**REQUIREMENT:**
Extend the biography of Omid Djalili, picking up right after its last sentence.

# start of TEXT PASSAGE

Omid Djalili (; born 30 September 1965) is a British actor, comedian, and writer.

Early life and education
Djalili was born on 30 September 1965 in Chelsea, London, to Iranian Baháʼí parents. He attended Holland Park School and then Ulster University in Coleraine, Northern Ireland, studying English and theatre studies.

Comedy career
The first significant success of his stand-up comedy career was at the Edinburgh Festival Fringe in 1995 with "Short, Fat Kebab Shop Owner's Son", followed by "The Arab and the Jew" with Jewish comedian Ivor Dembina in 1996.

Djalili has performed in numerous countries, including Australia, Ireland, Sweden, Belgium, Canada and the United States, where he had his own HBO Special.

Djalili took part in a show for Comic Relief after the 2004 Indian Ocean earthquake and tsunami and also in 2005 he appeared on the British TV show Top Gear as a celebrity driver. The same year he broke Edinburgh Festival box office records with over 16,500 ticket sales.

In 2006, Sky Television picked him to be the face of their Saturday night film premières, and he also announced a new tour of the UK called 'No Agenda', from January 2007 until March 2007, covering 23 different dates. The No Agenda tour DVD was released in late 2007.

On 18 March 2007, Djalili was voted by the British public as the 60th best stand-up comedian in a Channel 4 programme "The 100 Greatest Stand-Ups",. On 26 October 2007, he guest-presented the BBC political quiz show Have I Got News for You. The Omid Djalili Show started on BBC1 on 17 November 2007. The series was a mix of sketches and stand-up material. A second series was recorded in late 2008 and began broadcast on BBC 1 on 20 April 2009. He performed on We Are Most Amused on ITV1 to mark Prince Charles's 60th birthday in 2008 and on We Are Most Amused and Amazed to mark his 70th birthday in 2018.

Acting career
Djalili has appeared in a number of films, most notably Gladiator, The Mummy, Mean Machine, The World Is Not Enough, Alien Autopsy, Spy Game, Sky Captain and the World of Tomorrow, Grow Your Own, Notting Hill, Mr Nice, Pirates of the Caribbean: At World's End, Sex and the City 2 and provides his voice in Over the Hedge.

He has observed that he usually appears as a generic Middle Eastern background character in many of these films, often commenting that he appears in the James Bond film as the "Second Azerbaijani oil pipe attendant". He appeared as Nasim in 22 episodes of the U.S. sitcom Whoopi, starring Whoopi Goldberg, and picked up an international film award for Best Supporting Actor in Casanova, starring alongside Heath Ledger and Jeremy Irons.

# end of TEXT PASSAGE
# start of DATA SHOWN

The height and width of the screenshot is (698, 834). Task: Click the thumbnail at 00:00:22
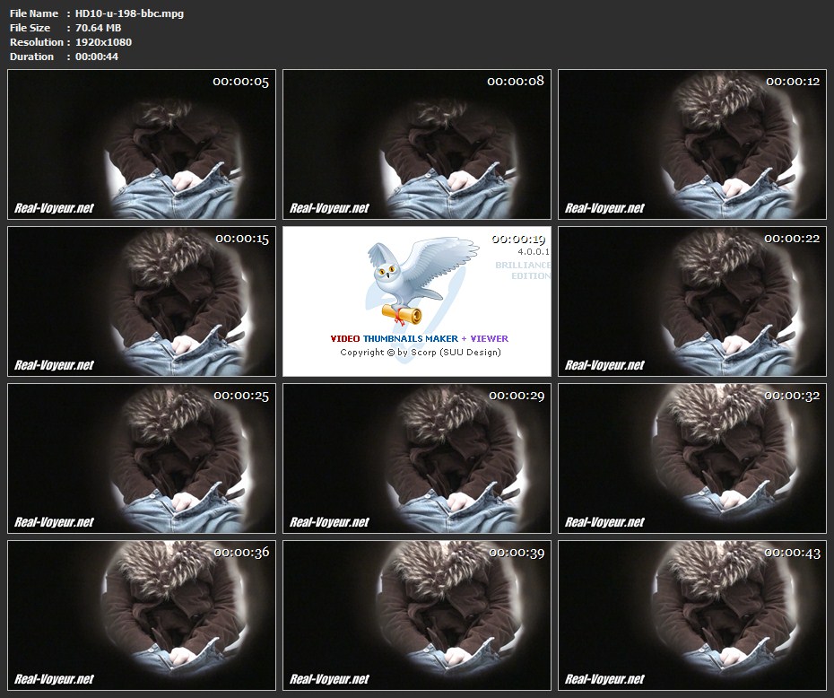point(691,301)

# end of DATA SHOWN

**EXPECTED ANSWER:**
On 12 February 2009, producer Cameron Mackintosh announced that Djalili would appear as the second Fagin in the new West End production of Oliver!  at the Theatre Royal, Drury Lane, London. Omid took over from Rowan Atkinson, who had been contracted until 18 July 2009.

In 2009, Djalili became the voice of Yusuf Amir in the popular gaming series Grand Theft Auto. He took up the role in the Grand Theft Auto: The Ballad of Gay Tony spin-off game. In 2010, he starred in the David Baddiel-scripted film The Infidel.

In 2010, Djalili starred in a series of TV and cinema adverts for Moneysupermarket.com.

Djalili appeared in the short-lived NBC sitcom The Paul Reiser Show, which was a midseason replacement for the 2010–11 television season.

For the BBC Learning project Off By Heart Shakespeare, Omid played Lord Capulet from Romeo and Juliet and delivered the speech "Hang thee, young baggage, disobedient wretch!"

Djalili appears in the Sky TV adaptation of Moonfleet shooting in Ireland in 2013.

He appeared in the second series of Thunderbirds Are Go in October 2016 as Horse Williams.

Djalili provided his voice in the 2015 stop motion animated comedy Shaun the Sheep Movie.

In 2017 Djalili appeared in an acclaimed performance of Fiddler on the Roof at the Chichester Festival Theatre.

In 2019 he appeared as Dr Martin Lanselius in the BBC adaptation of Philip Pullman's His Dark Materials.

In 2020 he began hosting the ITV game show Winning Combination.

Other activities
In 2008, he was an official festival judge for the Noor Iranian Film Festival. In June 2010, Djalili appeared in a Meltdown Festival concert given by the Philharmonia Orchestra at London's Queen Elizabeth Hall, performing the part of the narrator in 'Rubaiyat', a tone poem by American classical composer Alan Hovhaness which sets the words of Omar Khayyám to music.

He also appeared on the Graham Norton Show on 17 February 2012, alongside Daniel Radcliffe and Cuba Gooding Jr. He now presents the ITV daytime quiz show, Winning Combination.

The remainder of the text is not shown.